🤖 AI Summary
The strategic hypothesis-driven information acquisition capability of foundation models in dynamic, interactive environments remains poorly understood. This paper introduces the first hypothesis-driven active information-gathering evaluation framework, built upon an iterative reasoning system that maximizes information gain, supporting dual-modality assessment in both textual and 3D embodied settings. Our method integrates LLM-guided action planning, context-aware memory scheduling, self-correction mechanisms, and multimodal interaction interfaces. Key contributions include: (1) the first systematic evaluation of large language models’ strategic information acquisition; (2) a task-adaptive exploration strategy; and (3) novel empirical findings—e.g., smaller models outperforming larger ones on single-feature tasks.
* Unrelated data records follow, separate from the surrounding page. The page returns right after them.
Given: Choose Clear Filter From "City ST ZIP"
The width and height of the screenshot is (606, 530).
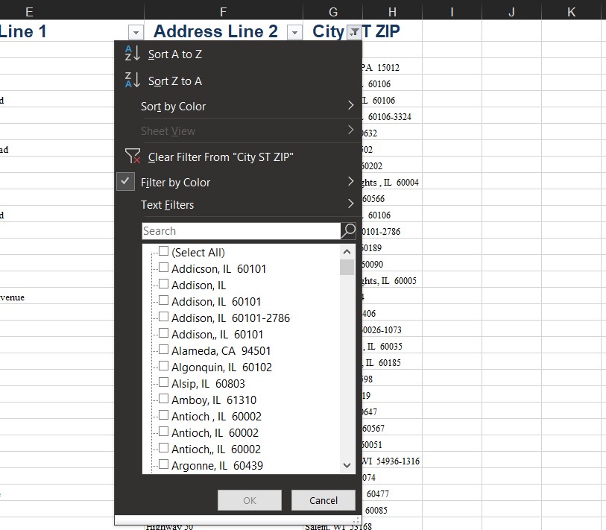Looking at the screenshot, I should pos(221,157).
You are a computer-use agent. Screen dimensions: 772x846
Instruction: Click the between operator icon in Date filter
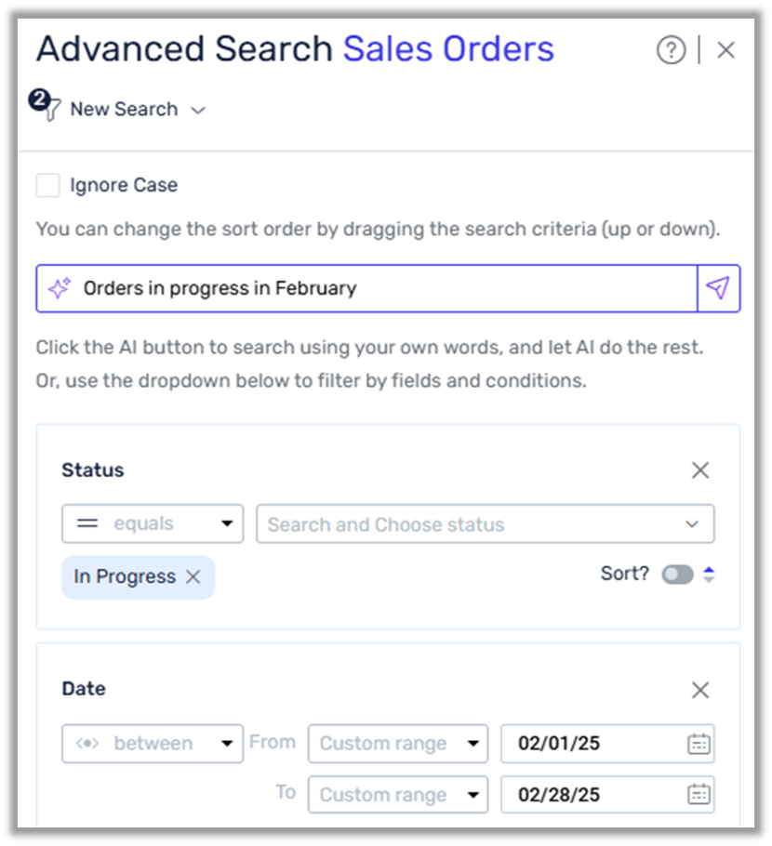tap(86, 743)
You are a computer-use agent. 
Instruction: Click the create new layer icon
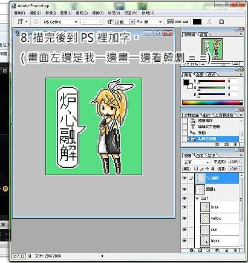(226, 250)
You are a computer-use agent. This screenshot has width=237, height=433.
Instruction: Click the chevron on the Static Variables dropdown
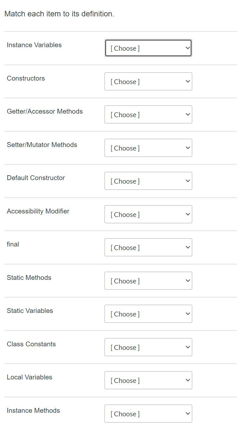pyautogui.click(x=188, y=314)
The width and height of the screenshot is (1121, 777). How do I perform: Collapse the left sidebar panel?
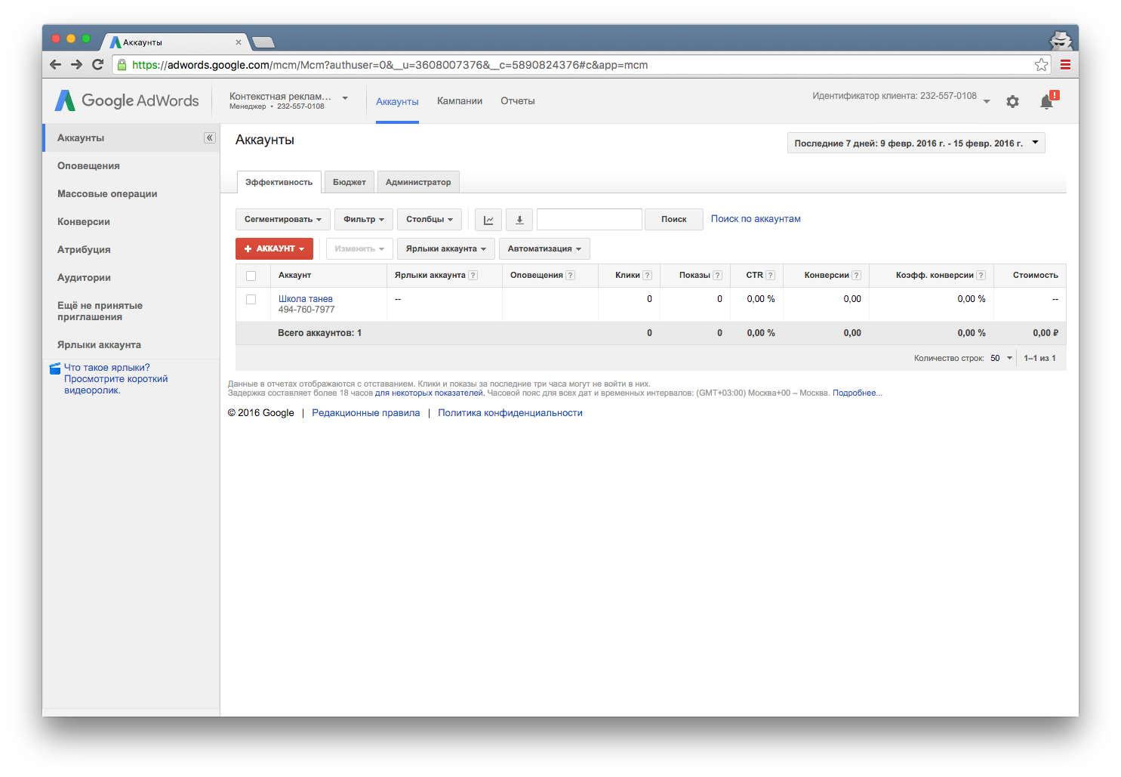click(x=210, y=138)
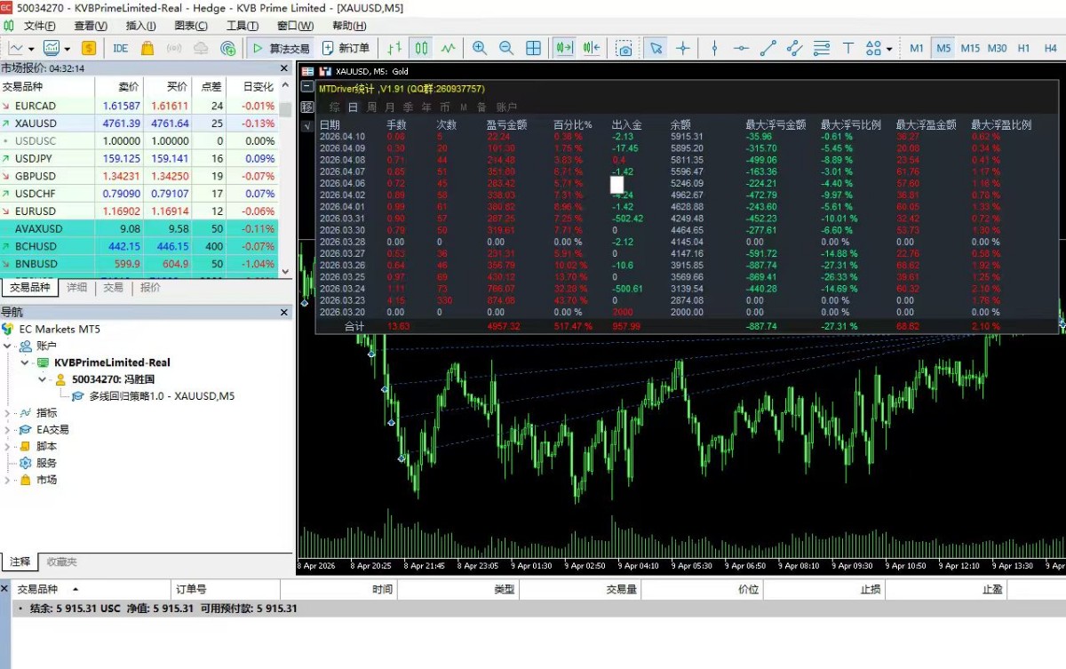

Experiments show near-optimal performance on single-feature tasks; self-correction substantially improves performance on conjunctive tasks; and comparable performance across text and 3D environments—where the latter’s bottleneck lies in visual perception accuracy rather than reasoning.
📝 Abstract
While problem solving is a standard evaluation task for foundation models, a crucial component of problem solving -- actively and strategically gathering information to test hypotheses -- has not been closely investigated. To assess the information gathering abilities of foundation models in interactive environments, we introduce a framework in which a model must determine the factors influencing a hidden reward function by iteratively reasoning about its previously gathered information and proposing its next exploratory action to maximize information gain at each step. We implement this framework in both a text-based environment, which offers a tightly controlled setting and enables high-throughput parameter sweeps, and in an embodied 3D environment, which requires addressing complexities of multi-modal interaction more relevant to real-world applications. We further investigate whether approaches such as self-correction and increased inference time improve information gathering efficiency. In a relatively simple task that requires identifying a single rewarding feature, we find that LLM's information gathering capability is close to optimal. However, when the model must identify a conjunction of rewarding features, performance is suboptimal. The hit in performance is due partly to the model translating task description to a policy and partly to the model's effectiveness in using its in-context memory. Performance is comparable in both text and 3D embodied environments, although imperfect visual object recognition reduces its accuracy in drawing conclusions from gathered information in the 3D embodied case. For single-feature-based rewards, we find that smaller models curiously perform better; for conjunction-based rewards, incorporating self correction into the model improves performance.